The scripts will work "as is" or you can customize or change the recovery action. DB2 database partition recovery script rc. Six default events are included: one for process recovery, two for paging space, and three for NFS and automounter recovery.
DB2 instance NFS fileserver failover. This script provides for failover recovery of the server of the filesystem for a DB2 instance to a backup.
Network failover. Monitoring of failover and user-defined recovery is possible through the Event and Hardware Perspectives.

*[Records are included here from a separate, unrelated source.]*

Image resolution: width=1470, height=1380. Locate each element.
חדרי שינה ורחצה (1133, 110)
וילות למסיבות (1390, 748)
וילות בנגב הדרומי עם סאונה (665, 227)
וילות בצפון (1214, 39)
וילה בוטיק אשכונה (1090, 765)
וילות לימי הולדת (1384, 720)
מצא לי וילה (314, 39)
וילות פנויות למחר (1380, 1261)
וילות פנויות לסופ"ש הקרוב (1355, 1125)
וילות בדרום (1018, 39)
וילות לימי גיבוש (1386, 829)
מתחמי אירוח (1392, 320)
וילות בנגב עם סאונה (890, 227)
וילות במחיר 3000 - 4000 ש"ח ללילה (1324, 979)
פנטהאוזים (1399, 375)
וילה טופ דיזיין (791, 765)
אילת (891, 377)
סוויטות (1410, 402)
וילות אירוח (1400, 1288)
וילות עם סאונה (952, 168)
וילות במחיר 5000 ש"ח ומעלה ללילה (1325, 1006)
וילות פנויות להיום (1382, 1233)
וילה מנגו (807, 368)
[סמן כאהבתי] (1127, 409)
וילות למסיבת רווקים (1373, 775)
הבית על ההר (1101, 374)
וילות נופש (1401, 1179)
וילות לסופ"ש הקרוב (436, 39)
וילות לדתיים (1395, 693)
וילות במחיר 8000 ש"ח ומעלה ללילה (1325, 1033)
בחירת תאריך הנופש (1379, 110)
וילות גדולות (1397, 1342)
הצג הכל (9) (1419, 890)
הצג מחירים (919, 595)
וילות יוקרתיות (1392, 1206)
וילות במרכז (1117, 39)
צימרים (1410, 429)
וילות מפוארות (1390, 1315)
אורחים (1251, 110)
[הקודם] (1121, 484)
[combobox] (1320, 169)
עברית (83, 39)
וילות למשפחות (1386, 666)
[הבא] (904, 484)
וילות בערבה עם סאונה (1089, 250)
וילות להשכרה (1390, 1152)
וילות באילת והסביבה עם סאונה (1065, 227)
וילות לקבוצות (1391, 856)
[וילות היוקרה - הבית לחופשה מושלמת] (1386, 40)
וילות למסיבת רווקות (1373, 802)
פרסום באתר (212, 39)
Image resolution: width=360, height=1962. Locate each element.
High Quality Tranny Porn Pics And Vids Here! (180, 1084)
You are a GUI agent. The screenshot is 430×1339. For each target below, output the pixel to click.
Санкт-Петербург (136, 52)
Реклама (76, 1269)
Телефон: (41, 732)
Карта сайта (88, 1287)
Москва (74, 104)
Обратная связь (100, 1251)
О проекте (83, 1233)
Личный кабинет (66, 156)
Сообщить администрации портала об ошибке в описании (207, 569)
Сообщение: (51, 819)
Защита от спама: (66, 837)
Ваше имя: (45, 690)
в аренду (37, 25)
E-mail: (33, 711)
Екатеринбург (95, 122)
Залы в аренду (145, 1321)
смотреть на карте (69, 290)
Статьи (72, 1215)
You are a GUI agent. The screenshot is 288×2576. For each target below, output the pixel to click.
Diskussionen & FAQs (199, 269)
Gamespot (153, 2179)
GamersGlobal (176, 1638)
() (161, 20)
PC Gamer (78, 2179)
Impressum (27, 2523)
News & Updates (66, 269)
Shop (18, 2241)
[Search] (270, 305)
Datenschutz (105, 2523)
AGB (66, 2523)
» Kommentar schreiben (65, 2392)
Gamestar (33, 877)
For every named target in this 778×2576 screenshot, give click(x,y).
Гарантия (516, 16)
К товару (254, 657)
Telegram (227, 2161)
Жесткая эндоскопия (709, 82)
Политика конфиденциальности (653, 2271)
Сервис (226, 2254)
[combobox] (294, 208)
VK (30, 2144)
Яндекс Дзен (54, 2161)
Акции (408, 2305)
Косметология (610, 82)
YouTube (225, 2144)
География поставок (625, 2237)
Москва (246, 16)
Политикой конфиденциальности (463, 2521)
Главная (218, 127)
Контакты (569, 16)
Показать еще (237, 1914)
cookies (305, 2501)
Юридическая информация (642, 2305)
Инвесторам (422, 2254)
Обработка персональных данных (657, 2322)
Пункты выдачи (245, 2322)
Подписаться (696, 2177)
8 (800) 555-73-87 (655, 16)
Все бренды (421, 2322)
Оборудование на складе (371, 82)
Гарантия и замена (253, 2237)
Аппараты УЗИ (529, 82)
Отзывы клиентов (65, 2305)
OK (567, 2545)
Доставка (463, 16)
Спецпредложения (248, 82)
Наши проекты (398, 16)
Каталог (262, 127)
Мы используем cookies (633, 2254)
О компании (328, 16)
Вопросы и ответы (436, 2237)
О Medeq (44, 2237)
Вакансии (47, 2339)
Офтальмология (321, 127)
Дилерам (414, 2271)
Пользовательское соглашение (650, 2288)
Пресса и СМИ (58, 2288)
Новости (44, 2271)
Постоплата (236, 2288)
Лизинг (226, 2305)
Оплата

The recovery scripts need to be installed on each node that will run recovery. The script files can be centrally installed from the SP control workstation or other designated SP node. The pcp and pexec commands are required for the install so ensure that you have the ability to run them. Customize the reg. Typically for mutual takeover configurations, your failure settings will be adjusted lower to one-half the size of your regular settings or less.
The three retries and the single failover settings should be adequate for almost all implementations. You should specify this setting if you wish rc. Also, edit pwq to change this to the DB2 instance owner. If this does occur, the DB2 database partition is stopped. Modify the script if additional recovery actions are required.
The reg. Additional configuration and customization in Perspectives is needed. Exiting by using a ctrl-C interrupt, or by killing the process, may re-enable failover recovery prematurely. This would result in not all database partitions being stopped. Note: rc. The old takeover node releases volume groups, logical volumes, filesystems, and IP addresses specified in resource groups to be owned by the reintegrating node.
HACMP will re-acquire volume groups, logical volumes, filesystems, and IP addresses specified in the resource group now owned by the reintegrating node. HACMP releases volume groups, logical volumes, filesystems, and IP addresses specified in resource groups now owned by the node. The node which had the failure restarts the correct DB2 database partition.
If a node has more than seventy 70 percent of paging space filled, a wall command is issued. If a node has more than ninety 90 percent of paging space filled, then DB2 database partitions on this physical node are stopped and restarted. If a NFS process stops running, then it is restarted. In a similar way, if the automount process stops running then it is restarted. This verifies the network as the SP switch network and verifies it is down.
If so, it waits a user-defined time interval. The default time interval is one hundred seconds. HACMP must be stopped and restarted.